##### TASK INPUT

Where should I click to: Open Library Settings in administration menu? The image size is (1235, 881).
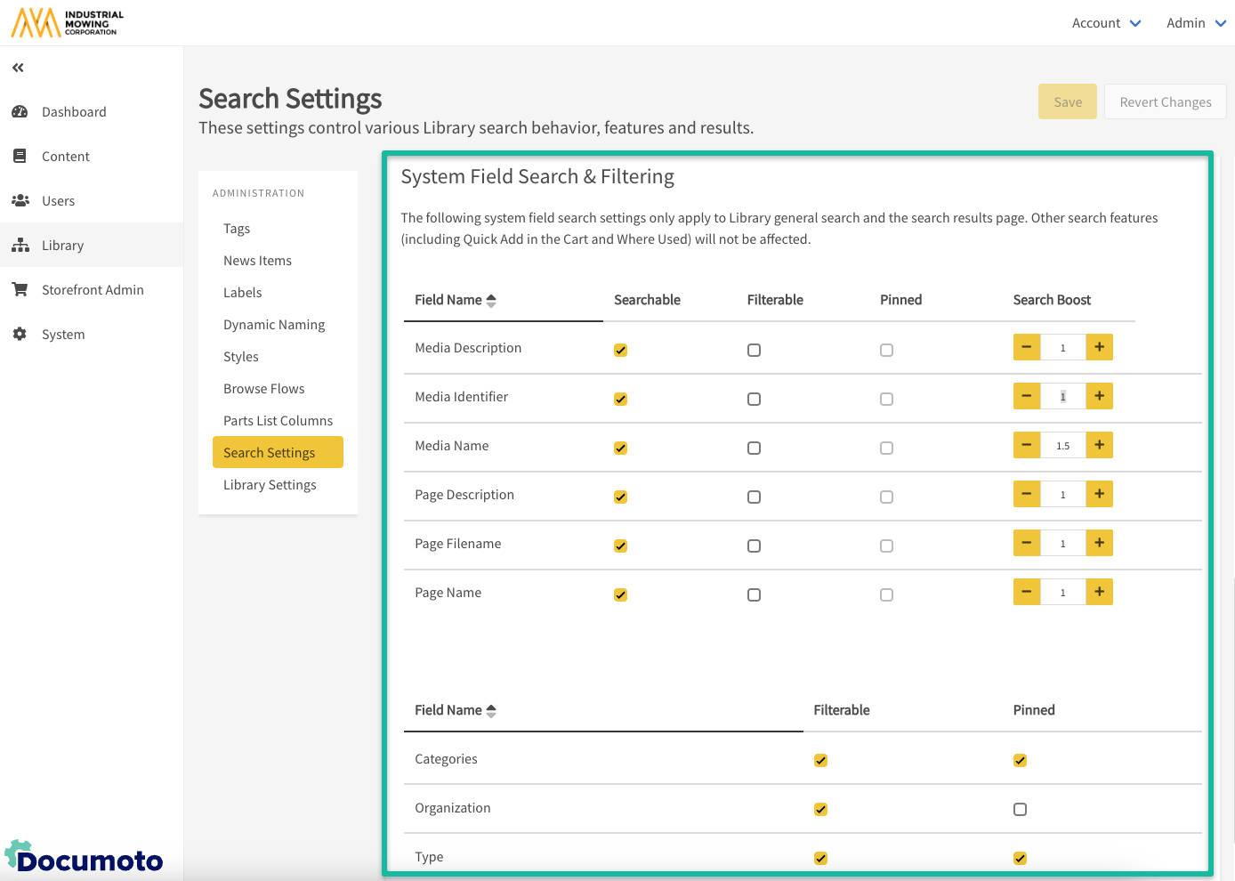coord(270,485)
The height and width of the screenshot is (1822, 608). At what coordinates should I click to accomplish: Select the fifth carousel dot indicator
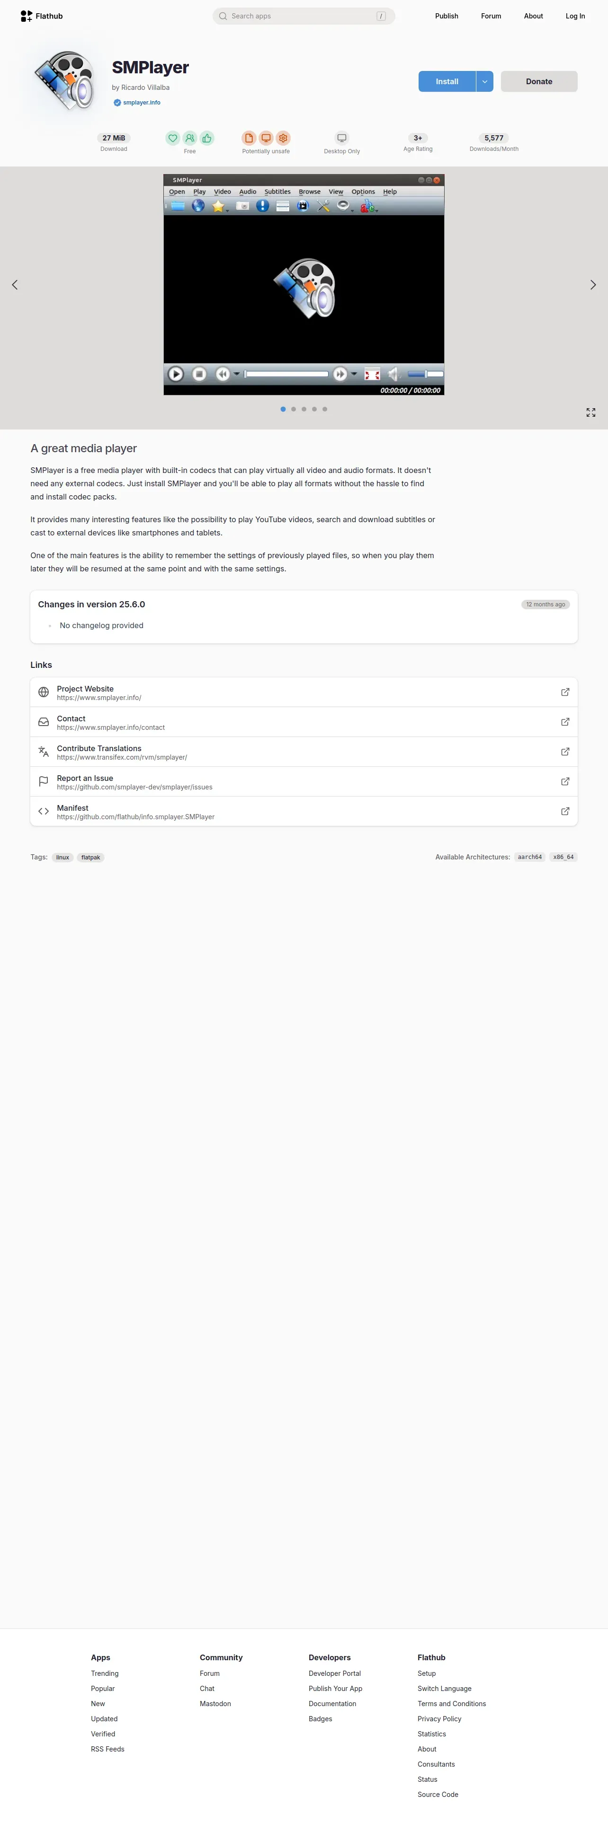coord(325,409)
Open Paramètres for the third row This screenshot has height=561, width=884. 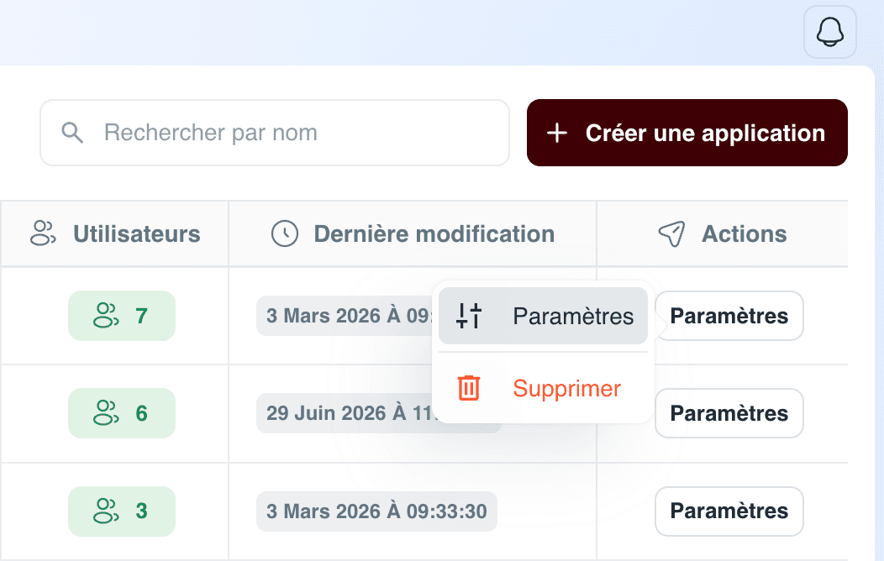(729, 511)
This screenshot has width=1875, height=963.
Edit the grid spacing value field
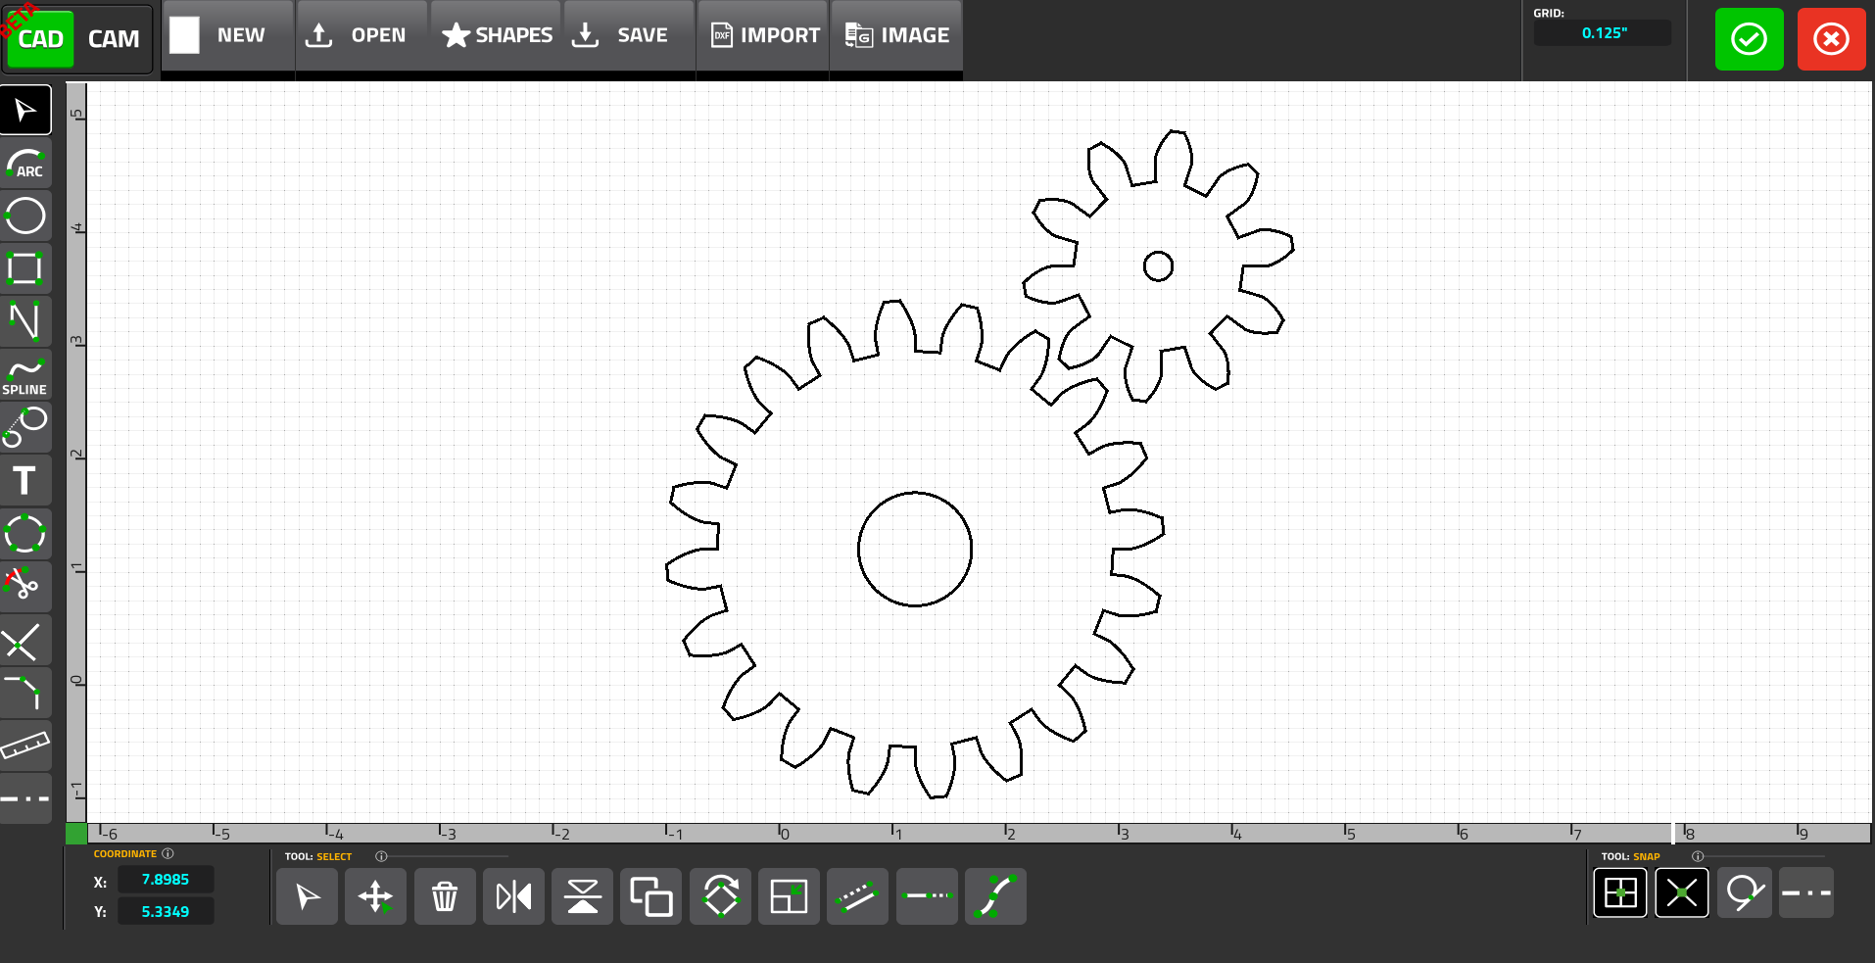point(1603,31)
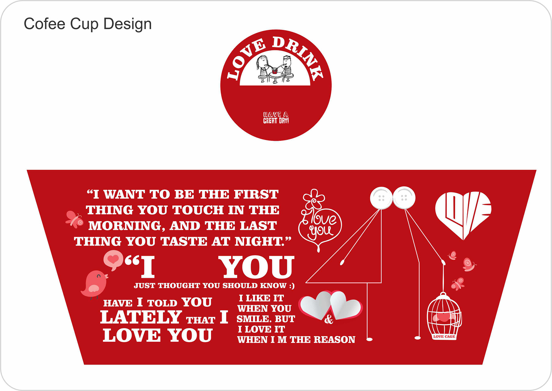Click the 'LATELY' word in the bottom quote
Screen dimensions: 552x391
[x=141, y=317]
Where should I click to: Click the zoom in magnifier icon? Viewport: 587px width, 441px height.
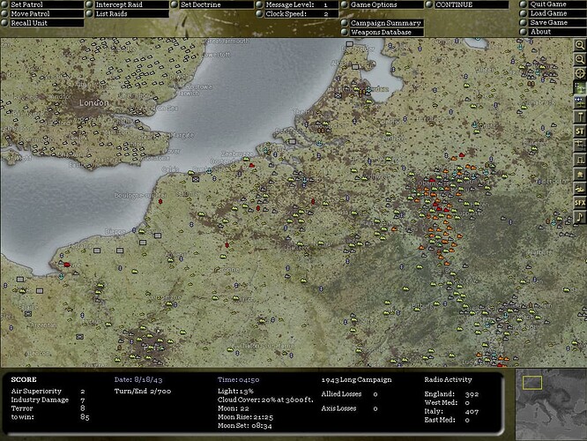click(x=580, y=44)
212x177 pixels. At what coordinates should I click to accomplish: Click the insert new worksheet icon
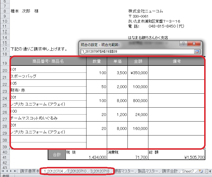(x=201, y=171)
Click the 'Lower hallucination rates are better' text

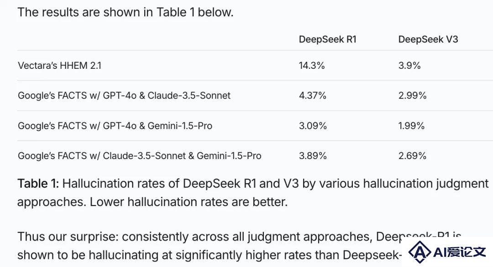[189, 202]
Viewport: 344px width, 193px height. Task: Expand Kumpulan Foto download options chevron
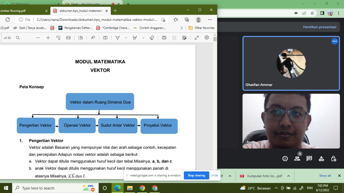click(x=288, y=176)
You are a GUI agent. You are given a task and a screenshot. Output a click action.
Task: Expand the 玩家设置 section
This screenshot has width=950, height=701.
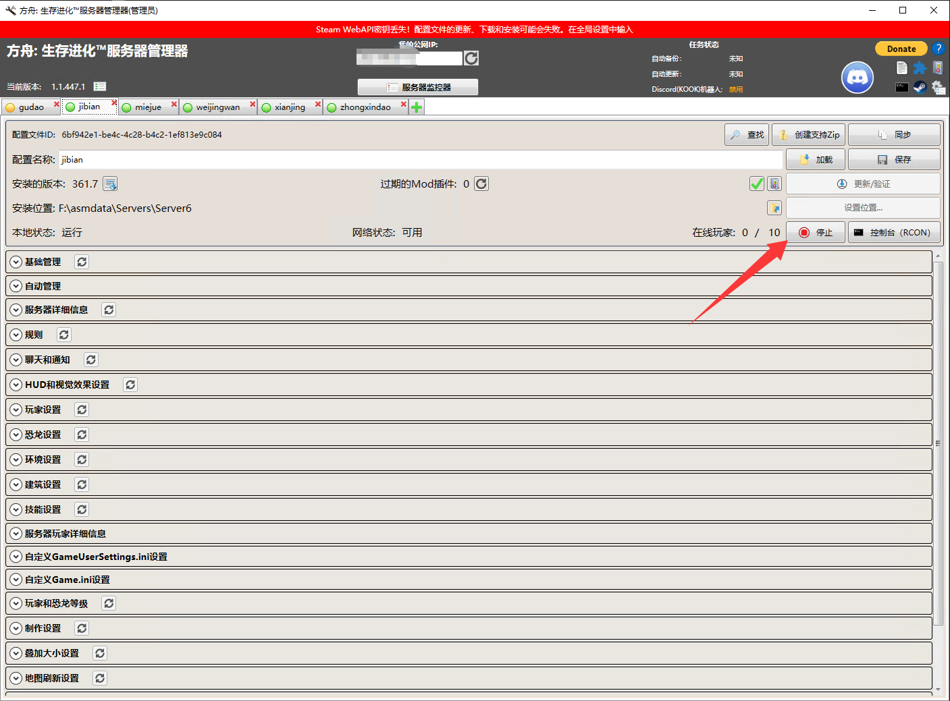click(x=16, y=410)
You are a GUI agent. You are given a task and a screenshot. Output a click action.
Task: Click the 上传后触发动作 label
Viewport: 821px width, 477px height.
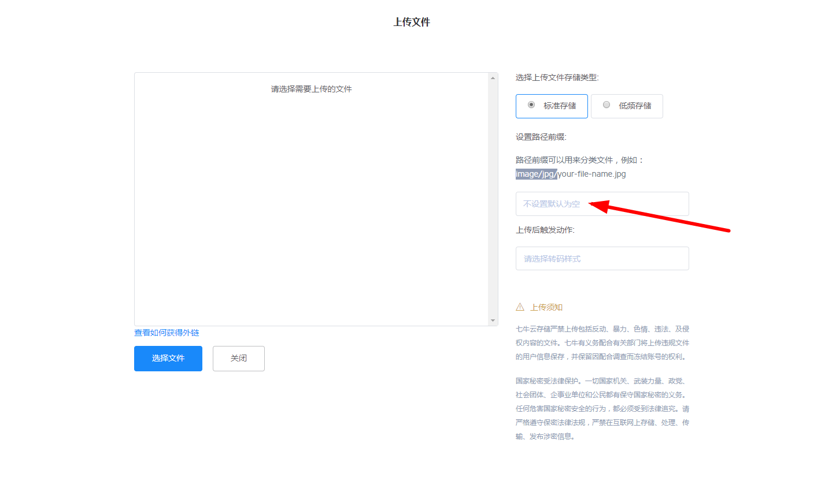click(545, 230)
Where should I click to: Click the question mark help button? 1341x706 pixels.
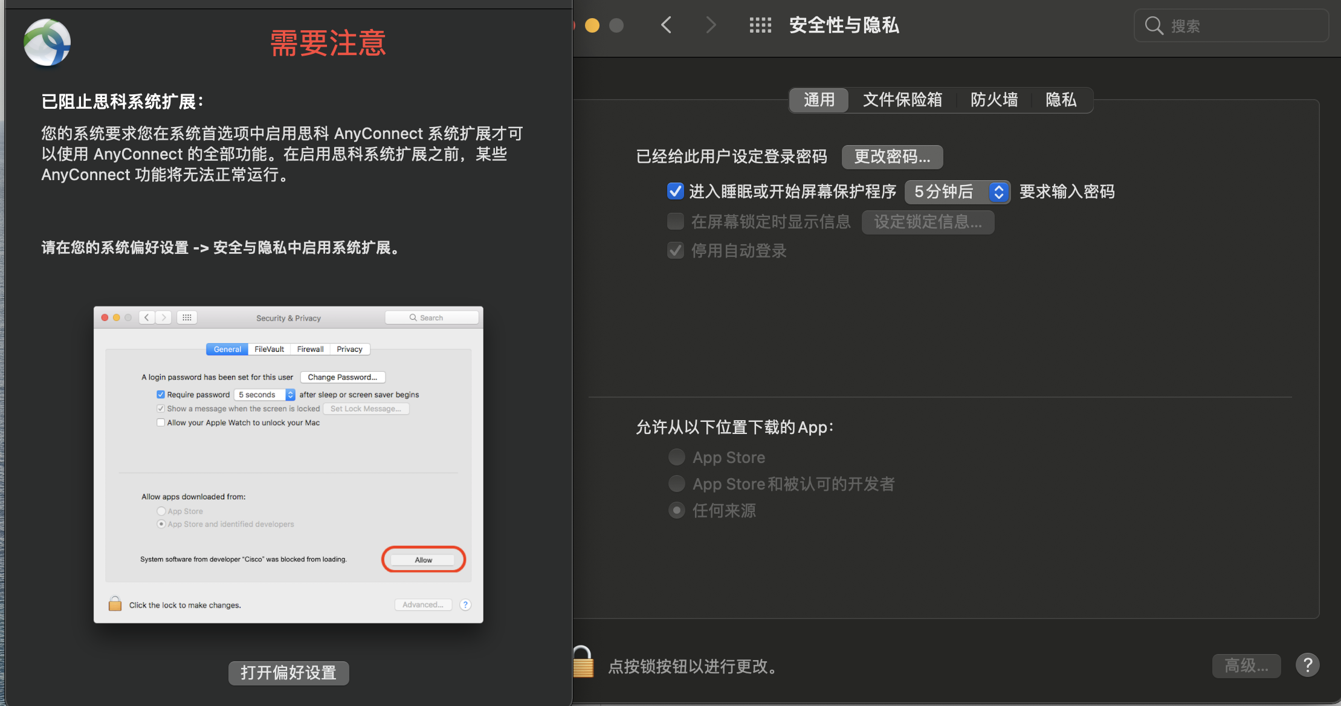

##########

• WORK TO BE COMPLETED:
Render the lines from the one containing "212x177 pixels. At" through the one containing "click(x=16, y=410)" as a Markdown table with the columns Row and Content, skipping blank lines. Leave the pictures out of the table.

• WRITTEN SOLUTION:
| Row | Content |
|---|---|
| 1 | 212x177 pixels. At what coordinates should I click to accomplish: Click the insert new worksheet icon |
| 2 | (x=201, y=171) |
| 3 | Click the 'Lower hallucination rates are better' text |
| 4 | [189, 202] |
| 5 | Viewport: 344px width, 193px height. Task: Expand Kumpulan Foto download options chevron |
| 6 | click(x=288, y=176) |
| 7 | You are a GUI agent. You are given a task and a screenshot. Output a click action. |
| 8 | Task: Expand the 玩家设置 section |
| 9 | This screenshot has width=950, height=701. |
| 10 | click(x=16, y=410) |